Hybrid

PBS Premiere: July 9, 2002Check the broadcast schedule »

Production Journal

POV: What feelings were you trying convey? What inspired you most — the landscape, your grandfather, your family, corn — in writing the music?

The Animation

I wanted to experiment with many ways of representing the emotions of individuals and their stories through different cinematic techniques. Animation was a way to include a unique visual perspective on many levels. I tried out a variety of animated forms from cut out drawn characters, cut out magazine pictures, to the actual corn stop motion itself. What ended up integrating the best was the corn stop motion. These sequences were shot on a bolex on 2-3 frame intervals.

I felt that by creating a rougher movement the animation would integrate into the feeling of the film much better. The sequence of the corn stripping and turning upright on a stool was done simply by drilling a screw vertically through the seat and into the cob so it had an axis to rotate on.
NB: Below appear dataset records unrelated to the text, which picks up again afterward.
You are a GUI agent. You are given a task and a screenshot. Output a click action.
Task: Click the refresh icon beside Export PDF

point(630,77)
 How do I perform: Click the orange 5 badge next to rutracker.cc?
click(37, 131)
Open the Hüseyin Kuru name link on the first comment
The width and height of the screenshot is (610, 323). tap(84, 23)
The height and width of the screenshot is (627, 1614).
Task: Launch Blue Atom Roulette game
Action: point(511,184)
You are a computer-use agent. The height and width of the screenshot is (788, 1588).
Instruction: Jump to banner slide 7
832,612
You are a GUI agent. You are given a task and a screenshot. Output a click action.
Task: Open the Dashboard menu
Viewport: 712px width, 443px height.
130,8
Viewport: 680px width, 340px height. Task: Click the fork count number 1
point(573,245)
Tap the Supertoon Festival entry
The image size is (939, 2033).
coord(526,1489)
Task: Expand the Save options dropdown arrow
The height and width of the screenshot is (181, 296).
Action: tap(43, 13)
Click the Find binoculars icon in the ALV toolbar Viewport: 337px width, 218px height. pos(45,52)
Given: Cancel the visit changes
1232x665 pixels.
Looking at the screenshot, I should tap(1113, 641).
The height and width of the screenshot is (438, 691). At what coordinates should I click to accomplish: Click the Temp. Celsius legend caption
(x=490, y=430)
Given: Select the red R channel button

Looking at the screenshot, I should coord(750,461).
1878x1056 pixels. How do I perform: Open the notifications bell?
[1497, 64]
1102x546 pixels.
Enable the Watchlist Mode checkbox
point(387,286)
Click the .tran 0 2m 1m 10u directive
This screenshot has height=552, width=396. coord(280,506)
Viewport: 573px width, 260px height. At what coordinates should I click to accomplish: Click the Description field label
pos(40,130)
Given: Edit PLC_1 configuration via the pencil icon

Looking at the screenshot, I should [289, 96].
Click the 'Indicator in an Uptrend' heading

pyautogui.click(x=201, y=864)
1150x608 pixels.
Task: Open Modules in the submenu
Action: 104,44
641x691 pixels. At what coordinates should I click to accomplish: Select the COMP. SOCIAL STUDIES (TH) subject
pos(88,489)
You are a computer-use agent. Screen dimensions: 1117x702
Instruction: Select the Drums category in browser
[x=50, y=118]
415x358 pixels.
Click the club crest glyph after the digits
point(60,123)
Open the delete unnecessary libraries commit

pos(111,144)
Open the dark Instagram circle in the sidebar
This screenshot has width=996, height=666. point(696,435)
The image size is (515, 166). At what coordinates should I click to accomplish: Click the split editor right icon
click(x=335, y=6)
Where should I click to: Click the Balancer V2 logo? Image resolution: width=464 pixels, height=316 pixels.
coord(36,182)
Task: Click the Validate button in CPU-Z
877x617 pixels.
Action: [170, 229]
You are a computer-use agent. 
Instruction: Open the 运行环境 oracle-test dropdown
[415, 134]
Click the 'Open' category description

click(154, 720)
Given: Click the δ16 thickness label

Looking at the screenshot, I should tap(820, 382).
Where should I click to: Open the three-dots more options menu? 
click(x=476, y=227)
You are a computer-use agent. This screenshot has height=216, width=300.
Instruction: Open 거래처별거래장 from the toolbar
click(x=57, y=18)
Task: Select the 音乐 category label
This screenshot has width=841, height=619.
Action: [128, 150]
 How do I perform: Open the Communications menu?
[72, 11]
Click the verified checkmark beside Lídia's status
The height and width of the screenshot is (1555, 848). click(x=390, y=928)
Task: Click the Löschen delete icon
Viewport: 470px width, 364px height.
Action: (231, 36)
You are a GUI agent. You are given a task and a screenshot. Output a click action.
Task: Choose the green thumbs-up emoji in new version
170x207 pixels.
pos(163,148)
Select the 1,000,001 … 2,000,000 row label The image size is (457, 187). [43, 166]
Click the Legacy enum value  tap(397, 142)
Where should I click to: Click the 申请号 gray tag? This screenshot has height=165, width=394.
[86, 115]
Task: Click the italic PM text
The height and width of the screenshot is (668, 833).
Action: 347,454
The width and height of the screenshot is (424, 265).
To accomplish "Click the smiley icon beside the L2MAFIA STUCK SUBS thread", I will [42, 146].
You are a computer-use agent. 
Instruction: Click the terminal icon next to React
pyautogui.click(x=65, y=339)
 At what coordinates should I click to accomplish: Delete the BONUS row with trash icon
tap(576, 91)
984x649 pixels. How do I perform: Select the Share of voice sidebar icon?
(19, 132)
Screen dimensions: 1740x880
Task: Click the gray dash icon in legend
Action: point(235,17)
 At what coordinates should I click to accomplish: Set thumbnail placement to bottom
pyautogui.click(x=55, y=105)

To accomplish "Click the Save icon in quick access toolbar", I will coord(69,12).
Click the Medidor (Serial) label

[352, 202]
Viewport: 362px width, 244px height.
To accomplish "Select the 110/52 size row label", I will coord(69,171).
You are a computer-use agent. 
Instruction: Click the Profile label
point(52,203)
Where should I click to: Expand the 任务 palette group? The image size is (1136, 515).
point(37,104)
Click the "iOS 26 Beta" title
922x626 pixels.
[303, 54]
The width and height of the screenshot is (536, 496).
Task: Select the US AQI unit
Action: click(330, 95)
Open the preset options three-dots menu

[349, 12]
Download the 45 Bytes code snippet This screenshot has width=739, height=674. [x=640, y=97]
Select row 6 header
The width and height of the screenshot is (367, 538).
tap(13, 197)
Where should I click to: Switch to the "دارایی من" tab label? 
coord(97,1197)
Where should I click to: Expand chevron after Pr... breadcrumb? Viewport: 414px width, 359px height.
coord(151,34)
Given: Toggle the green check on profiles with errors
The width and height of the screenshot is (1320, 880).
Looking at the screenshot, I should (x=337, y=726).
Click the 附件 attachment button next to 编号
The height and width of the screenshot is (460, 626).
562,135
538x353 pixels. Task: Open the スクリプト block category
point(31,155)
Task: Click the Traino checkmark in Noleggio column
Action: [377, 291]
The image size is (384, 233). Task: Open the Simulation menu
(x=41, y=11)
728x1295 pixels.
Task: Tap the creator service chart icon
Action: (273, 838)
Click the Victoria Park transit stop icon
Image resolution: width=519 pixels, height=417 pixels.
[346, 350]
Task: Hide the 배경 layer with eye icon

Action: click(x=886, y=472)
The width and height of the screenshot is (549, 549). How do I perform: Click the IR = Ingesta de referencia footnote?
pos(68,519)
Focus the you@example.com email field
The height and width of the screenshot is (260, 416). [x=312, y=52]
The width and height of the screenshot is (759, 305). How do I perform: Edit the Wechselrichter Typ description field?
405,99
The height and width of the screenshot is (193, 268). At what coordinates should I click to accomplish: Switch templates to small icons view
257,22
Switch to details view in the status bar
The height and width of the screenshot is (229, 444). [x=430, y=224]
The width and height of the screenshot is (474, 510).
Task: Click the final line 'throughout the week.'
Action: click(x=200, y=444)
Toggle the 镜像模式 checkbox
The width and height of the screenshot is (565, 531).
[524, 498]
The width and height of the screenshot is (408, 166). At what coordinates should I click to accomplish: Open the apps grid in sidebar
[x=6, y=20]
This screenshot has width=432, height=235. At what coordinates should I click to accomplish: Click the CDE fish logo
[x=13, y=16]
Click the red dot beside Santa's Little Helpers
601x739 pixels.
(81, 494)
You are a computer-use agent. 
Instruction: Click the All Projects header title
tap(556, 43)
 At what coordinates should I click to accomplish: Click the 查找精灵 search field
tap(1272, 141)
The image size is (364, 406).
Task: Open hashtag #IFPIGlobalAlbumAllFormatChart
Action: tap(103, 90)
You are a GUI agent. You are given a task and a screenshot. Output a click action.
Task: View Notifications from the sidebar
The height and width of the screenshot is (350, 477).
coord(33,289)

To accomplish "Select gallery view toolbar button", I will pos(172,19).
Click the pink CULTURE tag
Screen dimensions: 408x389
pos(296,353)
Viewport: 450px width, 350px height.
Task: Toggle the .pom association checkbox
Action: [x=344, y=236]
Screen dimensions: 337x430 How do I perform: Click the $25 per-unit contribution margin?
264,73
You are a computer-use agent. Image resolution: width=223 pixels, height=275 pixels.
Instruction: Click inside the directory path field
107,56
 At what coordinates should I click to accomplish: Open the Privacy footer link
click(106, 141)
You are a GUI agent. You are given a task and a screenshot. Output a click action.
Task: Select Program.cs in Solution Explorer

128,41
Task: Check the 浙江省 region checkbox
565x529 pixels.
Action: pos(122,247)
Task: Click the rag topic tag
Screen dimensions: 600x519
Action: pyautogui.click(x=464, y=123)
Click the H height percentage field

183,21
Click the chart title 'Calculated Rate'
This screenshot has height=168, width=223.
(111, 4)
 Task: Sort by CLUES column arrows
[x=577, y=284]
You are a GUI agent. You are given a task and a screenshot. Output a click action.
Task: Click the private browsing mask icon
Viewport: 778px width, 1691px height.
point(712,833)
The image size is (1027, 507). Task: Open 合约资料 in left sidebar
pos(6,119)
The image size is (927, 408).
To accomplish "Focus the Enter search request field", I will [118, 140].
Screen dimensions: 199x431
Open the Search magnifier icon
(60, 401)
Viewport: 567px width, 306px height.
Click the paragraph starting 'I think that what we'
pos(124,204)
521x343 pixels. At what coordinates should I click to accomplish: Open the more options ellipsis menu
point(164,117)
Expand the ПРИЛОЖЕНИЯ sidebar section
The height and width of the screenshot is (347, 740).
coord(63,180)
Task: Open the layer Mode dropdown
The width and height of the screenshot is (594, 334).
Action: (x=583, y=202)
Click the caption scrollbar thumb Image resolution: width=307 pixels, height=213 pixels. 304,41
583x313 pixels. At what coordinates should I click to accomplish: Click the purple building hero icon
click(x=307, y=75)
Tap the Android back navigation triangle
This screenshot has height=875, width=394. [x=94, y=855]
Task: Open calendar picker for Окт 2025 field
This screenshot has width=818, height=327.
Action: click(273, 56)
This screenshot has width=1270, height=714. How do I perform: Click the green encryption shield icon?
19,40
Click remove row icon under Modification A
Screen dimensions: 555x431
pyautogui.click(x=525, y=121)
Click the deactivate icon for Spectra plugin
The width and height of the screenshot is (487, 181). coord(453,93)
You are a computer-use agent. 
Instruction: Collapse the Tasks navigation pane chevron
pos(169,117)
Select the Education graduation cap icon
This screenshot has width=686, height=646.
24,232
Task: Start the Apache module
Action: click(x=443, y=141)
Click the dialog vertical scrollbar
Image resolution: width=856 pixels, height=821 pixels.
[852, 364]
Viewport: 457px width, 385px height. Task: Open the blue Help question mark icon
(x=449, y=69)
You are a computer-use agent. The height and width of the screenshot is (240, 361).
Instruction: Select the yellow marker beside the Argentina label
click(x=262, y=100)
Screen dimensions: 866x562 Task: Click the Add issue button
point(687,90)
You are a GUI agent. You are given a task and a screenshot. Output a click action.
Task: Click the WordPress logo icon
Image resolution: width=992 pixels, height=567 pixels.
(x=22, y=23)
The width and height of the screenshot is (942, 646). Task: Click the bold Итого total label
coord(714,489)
In the brief history section much of the animation was done on a homemade animation stand. This consisted of a photo enlarger head and several plates of glass that the objects were moved across. The spinning seeds were shot on a spinning turntable underneath the camera. The close up time-lapse of the seed growing was done in a bathroom in the apartment where I lived. I placed the kernel between two pieces of Plexiglas and gave it a watering every day. The sequence took about a week and a half to germinate and start working its way out of the soil. A frame was shot every couple minutes of its growth.

The Music

The compositions were recorded over a period of years on the second floor of a Chicago flat. They were performed and recorded improvisationaly on a multi-track recorder at night in order to avoid the sounds of cooing pigeons outside the windows. The ensemble consisted of an old violin once played in the Lawrence Welk Orchestra and a viola. A little zither, squeezebox, and percussion are mixed in as well. Most of the music I made was done at an intimate distance from the microphone allowing the listener to hear the woody knocks, the sound of fingers lifting off the fingerboard, and the friction of the bow on the strings. It was important to convey a mix of feelings from one piece of music to the next and at the same time keep some consistency in the style. The most difficult and exciting aspect of working with sound and image together is in the process of customizing the feeling and texture of the music to the images. While improvising I often relied on my memory of the landscape of Iowa and the content and pacing of the shots I'd acquired, this helped me gain a sense of the correct mood and meter of the music I needed.